El horno de microondas empieza a ser una herramienta culinaria habitual para las nuevas generaciones

Desde el descubrimiento del fuego, el ser humano ha utilizado el calor para cocinar; y lo ha hecho siempre de la misma forma: proporcionando temperatura externa. Esta transmisión térmica puede producirse de diversas formas (fuego directo, mediante agua calentada, vapor de agua, grasas, etcétera), pero siempre en una misma dirección: del exterior al interior. Ahora ya se puede hablar de un nuevo modo de calentar y, por tanto, de cocinar, que opera en todos los puntos de los alimentos.
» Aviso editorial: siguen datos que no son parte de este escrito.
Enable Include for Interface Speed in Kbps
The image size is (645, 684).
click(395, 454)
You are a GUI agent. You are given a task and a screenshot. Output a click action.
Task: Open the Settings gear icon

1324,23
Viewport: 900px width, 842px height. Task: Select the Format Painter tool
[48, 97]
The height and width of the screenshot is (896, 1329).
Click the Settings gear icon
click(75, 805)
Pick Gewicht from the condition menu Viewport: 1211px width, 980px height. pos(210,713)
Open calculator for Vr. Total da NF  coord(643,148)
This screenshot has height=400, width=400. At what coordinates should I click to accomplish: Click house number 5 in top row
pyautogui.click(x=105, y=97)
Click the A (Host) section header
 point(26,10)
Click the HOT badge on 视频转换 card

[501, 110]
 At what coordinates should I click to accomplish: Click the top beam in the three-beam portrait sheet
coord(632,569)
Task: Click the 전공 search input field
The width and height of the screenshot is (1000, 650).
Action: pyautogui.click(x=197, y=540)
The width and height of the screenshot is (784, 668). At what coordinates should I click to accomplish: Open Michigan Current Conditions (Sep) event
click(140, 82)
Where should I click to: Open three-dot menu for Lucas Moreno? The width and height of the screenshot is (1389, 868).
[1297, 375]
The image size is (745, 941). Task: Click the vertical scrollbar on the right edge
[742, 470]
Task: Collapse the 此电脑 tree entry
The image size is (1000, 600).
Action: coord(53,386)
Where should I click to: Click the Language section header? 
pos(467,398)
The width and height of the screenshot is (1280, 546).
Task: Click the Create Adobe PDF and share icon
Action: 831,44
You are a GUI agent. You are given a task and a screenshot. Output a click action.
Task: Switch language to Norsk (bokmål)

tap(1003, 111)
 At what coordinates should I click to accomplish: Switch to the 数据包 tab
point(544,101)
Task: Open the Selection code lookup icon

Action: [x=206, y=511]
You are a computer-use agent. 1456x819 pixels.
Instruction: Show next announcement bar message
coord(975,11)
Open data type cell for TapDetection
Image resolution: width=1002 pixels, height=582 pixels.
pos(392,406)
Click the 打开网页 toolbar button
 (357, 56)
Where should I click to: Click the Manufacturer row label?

Fue durante el curso de una investigación relacionada con el radar, alrededor de 1945, cuando Percy Spencer, ingeniero de Raytheon, notó algo muy peculiar. Estaba ensayando un nuevo tubo al vacío, llamado magnetrón, cuando descubrió que su dulce de chocolate se había derretido. Intrigado por si esas ondas habían afectado la barra de chocolate, Spencer hizo un experimento. Esta vez colocó cerca del tubo varias semillas de maíz para hacer palomitas y se alejó. Empezaron a moverse, cocerse, hincharse y brincar, esparciéndose por todo el laboratorio. Nacía el horno de microondas.

En principio, la nueva técnica se veía alejada de los hogares. Pero en los años setenta empezó a introducirse tímidamente en el mercado estadounidense. A finales de los ochenta, un 25 por ciento de las cocinas de EE.UU. contaban ya con microondas. Se calcula que casi el 90 por ciento de los hogares de EE.UU. y Europa occidental disponen hoy de este tipo de horno, con una evolución rapidísima en los últimos años en países como España.